Screen Shot 2014-12-18 at 9.28.48 PM

A few months ago we reported on a recently published article, “When contact changes minds: An experiment on transmission of support for gay equality,” by Michael LaCour and Donald Green, that was being talked about a lot in political science. LaCour and Green had claimed that a brief conversation by a political canvasser was enough to effect a huge change in people’s attitudes on gay rights (see graphs above).

As I wrote at the time:

What stunned me about these results was not just the effect itself—although I agree that it’s interesting in any case—but the size of the observed differences. They’re huge: an immediate effect of 0.4 on a five-point scale and, after nine months, an effect of 0.8.

A difference of 0.8 on a five-point scale . . . wow!
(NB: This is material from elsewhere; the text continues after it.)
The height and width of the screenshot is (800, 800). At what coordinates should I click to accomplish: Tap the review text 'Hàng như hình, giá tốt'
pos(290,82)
You rarely see this sort of thing. Just do the math. On a 1-5 scale, the maximum theoretically possible change would be 4. But, considering that lots of people are already at “4” or “5” on the scale, it’s hard to imagine an average change of more than 2. And that would be massive. So we’re talking about a causal effect that’s a full 40% of what is pretty much the maximum change imaginable. Wow, indeed. And, judging by the small standard errors (again, see the graphs above), these effects are real, not obtained by capitalizing on chance or the statistical significance filter or anything like that.
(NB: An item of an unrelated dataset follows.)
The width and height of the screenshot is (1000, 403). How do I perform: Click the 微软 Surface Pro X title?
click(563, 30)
Not to spoil the suspense or anything, but what really happened was that the data were faked by first author LaCour. Co-author Green (my colleague at Columbia) had taken his collaborator’s data on faith; once he found out, he firmly retracted the article. Details at Retraction Watch.

It would be easy to criticize Green for not looking at the data more carefully, but . . . that’s easy to say after the fact. In all my collaborations, I’ve never even considered the possibility that I might be working with a Diederik Stapel. And, indeed, in my previous post on the topic, I expressed surprise at the published claim but no skepticism.
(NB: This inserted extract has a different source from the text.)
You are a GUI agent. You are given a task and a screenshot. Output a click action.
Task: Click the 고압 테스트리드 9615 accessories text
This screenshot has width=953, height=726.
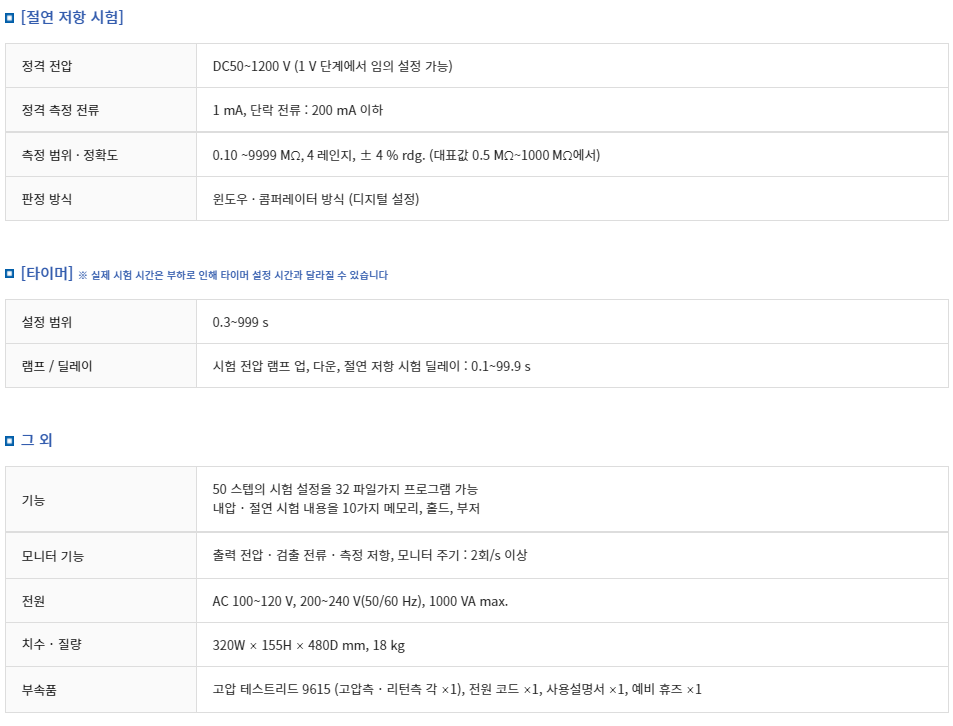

Ironically, LaCour benefited (in the short term) by his strategy of completely faking it. If he’d done the usual strategy of taking real data and stretching out the interpretation, I and others would’ve been all over him for overinterpreting his results, garden of forking paths, etc. But, by doing the Big Lie, he bypassed all those statistical concerns. Note my comment above, “judging by the small standard errors (again, see the graphs above), these effects are real, not obtained by capitalizing on chance . . .” It was easy for me to be skeptical of the claim that subliminal smiley-faces influence political attitudes, given that the data that were used as evidence didn’t strongly support the hype (which, to be clear, was in any case not being hyped by the author of the study, who made only modest, reasonable claims from his experiment). But those were real data. In LaCour’s case, he was able to shape the data to get devastatingly strong evidence.

The message, I suppose, is to be aware of the possibility that someone’s faking their data, next time I see an effect that’s stunningly large.

The funny thing was, I did come up with a story as to how this implausible effect could’ve occurred:

Public opinion on same-sex marriage and other gay-rights issues has been very fluid during the past 15 years, especially so during the period of the survey. Lots of Californians were going to change their opinion to be more favorable to gay marriage, and average opinions were moving steadily in this direction. The experimental condition kicked people faster along this path. . . . That is, I see the effect of the treatment not as shifting people’s attitudes but rather as changing the timing of attitude shifts that were in the process of occurring.

When I shared this theory with Green, several months ago, he agreed that it made sense but he noted that the data did not see such a large shift in the control group, which suggested that not everyone was shifting in that way. In retrospect, of course, everything makes sense, given that the data were fabricated.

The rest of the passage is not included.